Exercise data -

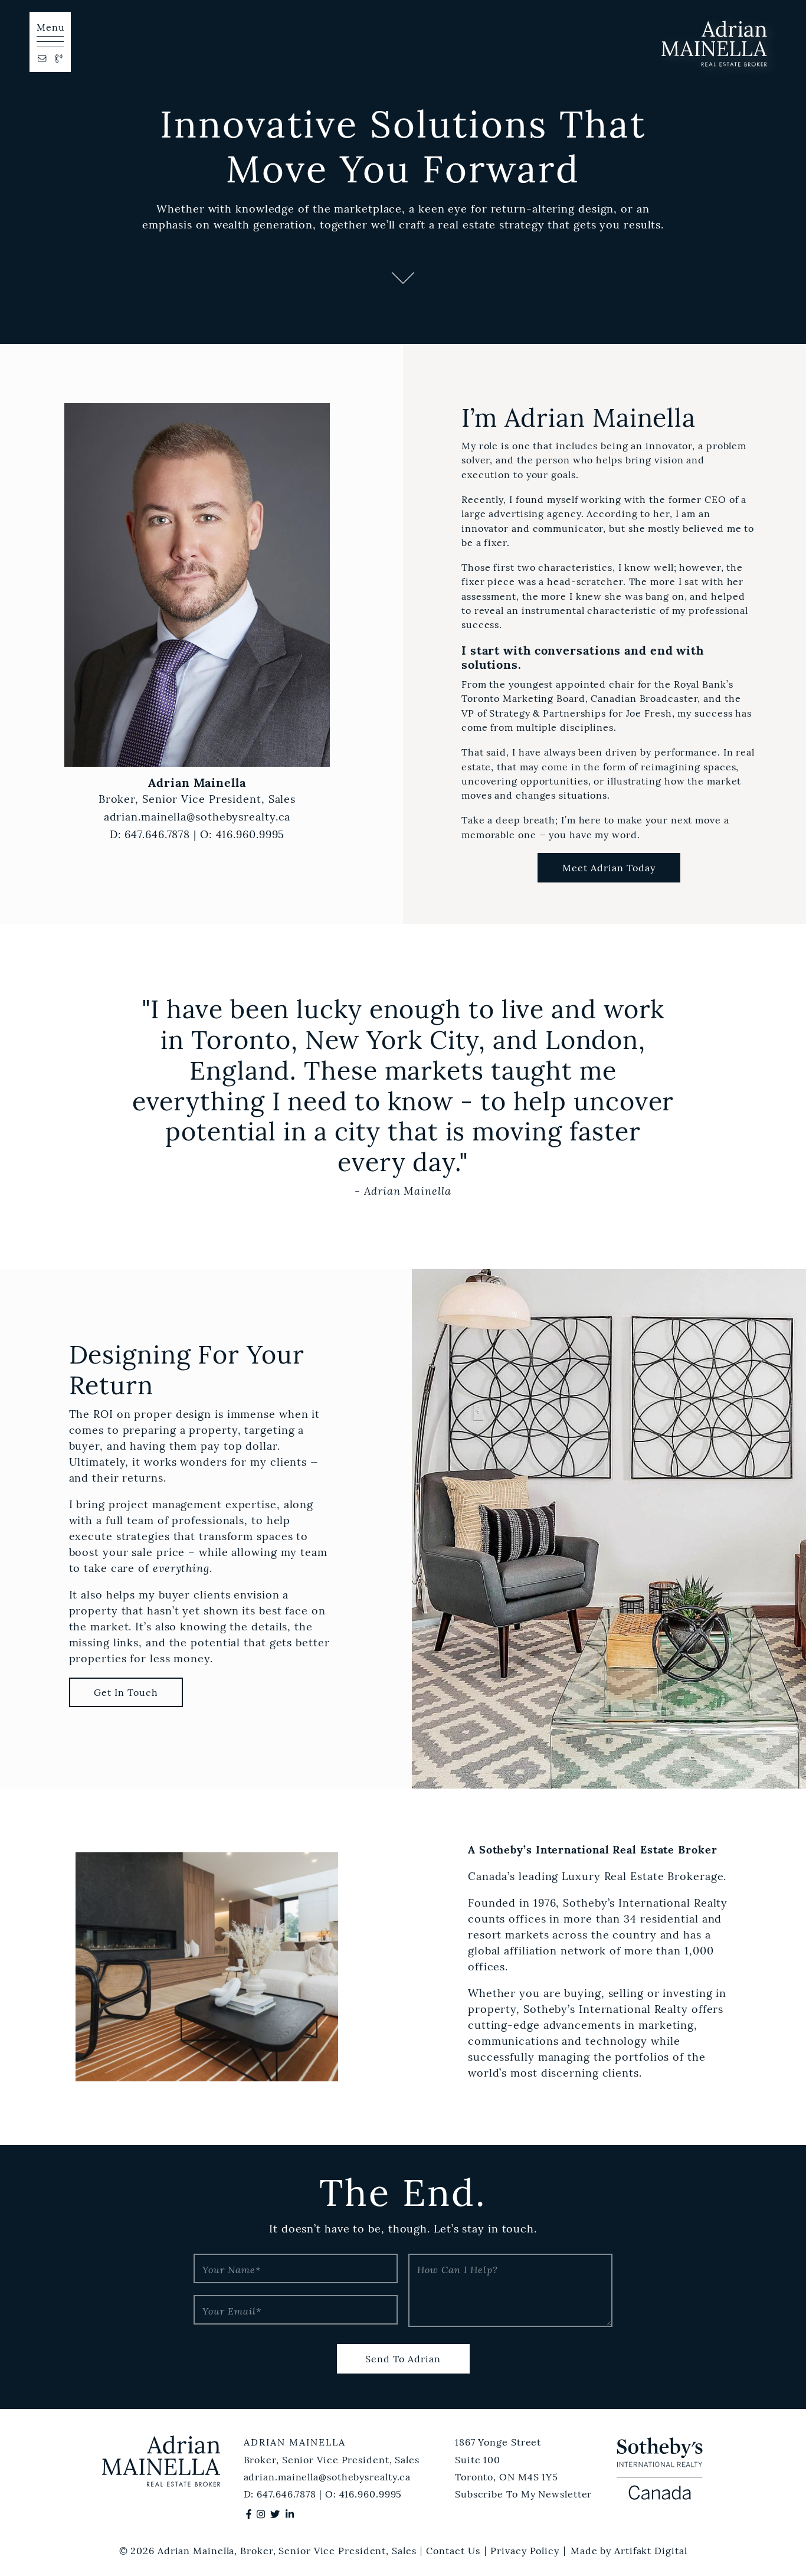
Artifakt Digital (650, 2551)
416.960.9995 (250, 834)
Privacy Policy (524, 2551)
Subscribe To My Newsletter (523, 2494)
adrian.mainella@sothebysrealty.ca (197, 816)
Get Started (119, 41)
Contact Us (453, 2551)
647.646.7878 (157, 834)
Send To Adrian (403, 2359)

Exercise description -
An exact, picture-free copy of the listing above is the goal; write it out now.

Response below -
Artifakt Digital (650, 2551)
416.960.9995 (250, 834)
Privacy Policy (524, 2551)
Subscribe To My Newsletter (523, 2494)
adrian.mainella@sothebysrealty.ca (197, 816)
Get Started (119, 41)
Contact Us (453, 2551)
647.646.7878 (157, 834)
Send To Adrian (403, 2359)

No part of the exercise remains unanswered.